1881—Inventor Jan E. Matzeilger is born in Dutch Guyana. He came to the United States in 1878 and by 1880 had patented a shoe lacing machine.
1889—One of Black America’s most outstanding poets, Claude McKay, is born. He would become a leading figure during the Black Cultural Revolution known as the Harlem Renaissance.
1963—In one of the most heartless terrorist attacks of the Civil Rights Movement, the 16th Street Baptist Church in Birmingham, Ala., is bombed by White supremacists and Ku Klux Klan members. Four little Black girls are killed. But instead of scaring African-Americans into backing away from their demands, the act actually inspired the Civil Rights Movement.

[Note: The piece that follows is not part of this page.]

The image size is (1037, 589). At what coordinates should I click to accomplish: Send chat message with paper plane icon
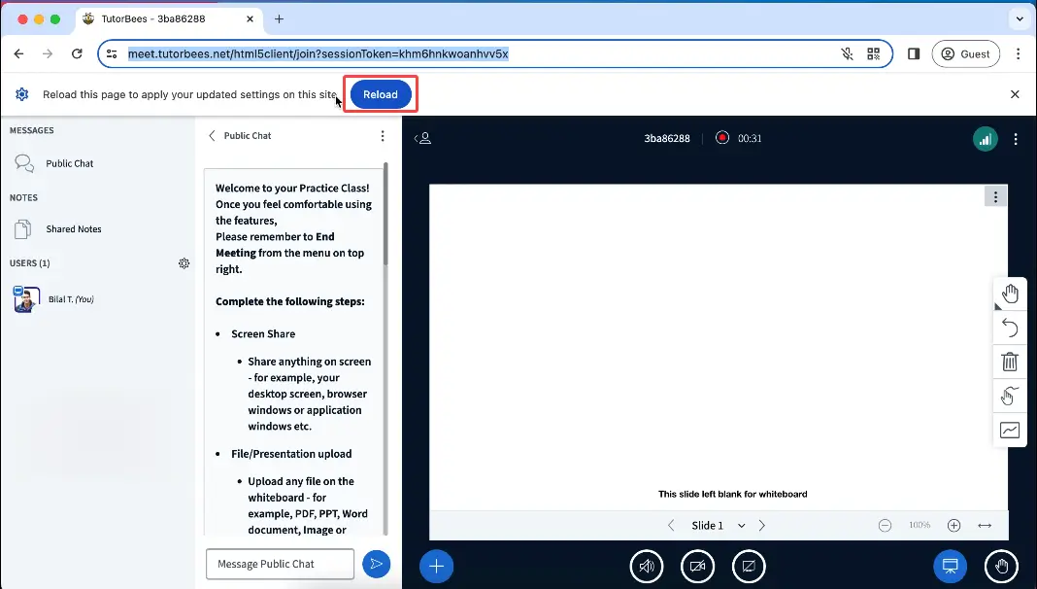[x=376, y=564]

1848—The French abolish slavery in all their territories. It would take a Civil War and another 17 years before slavery is abolished in America.
1925—Blues great B.B. King is born on this day in Itta Benna, Mississippi.
1933—“Emperor Jones” is released on this day by United Artists. It starred social activist Paul Robeson as Brutus Jones. It was the first Hollywood film with a Black leading man and a White supporting cast.
1787—The United States Constitution is approved but it includes three clauses allowing for the continuation of slavery even though it was suppose to be a document of freedom.
1861—Hampton Institute (now university) is founded. It has now become one of the nation’s leading predominately Black educational institutions.
1973—Illinois becomes the first state to honor Civil Rights Movement icon Dr. Martin Luther King Jr. with a state holiday.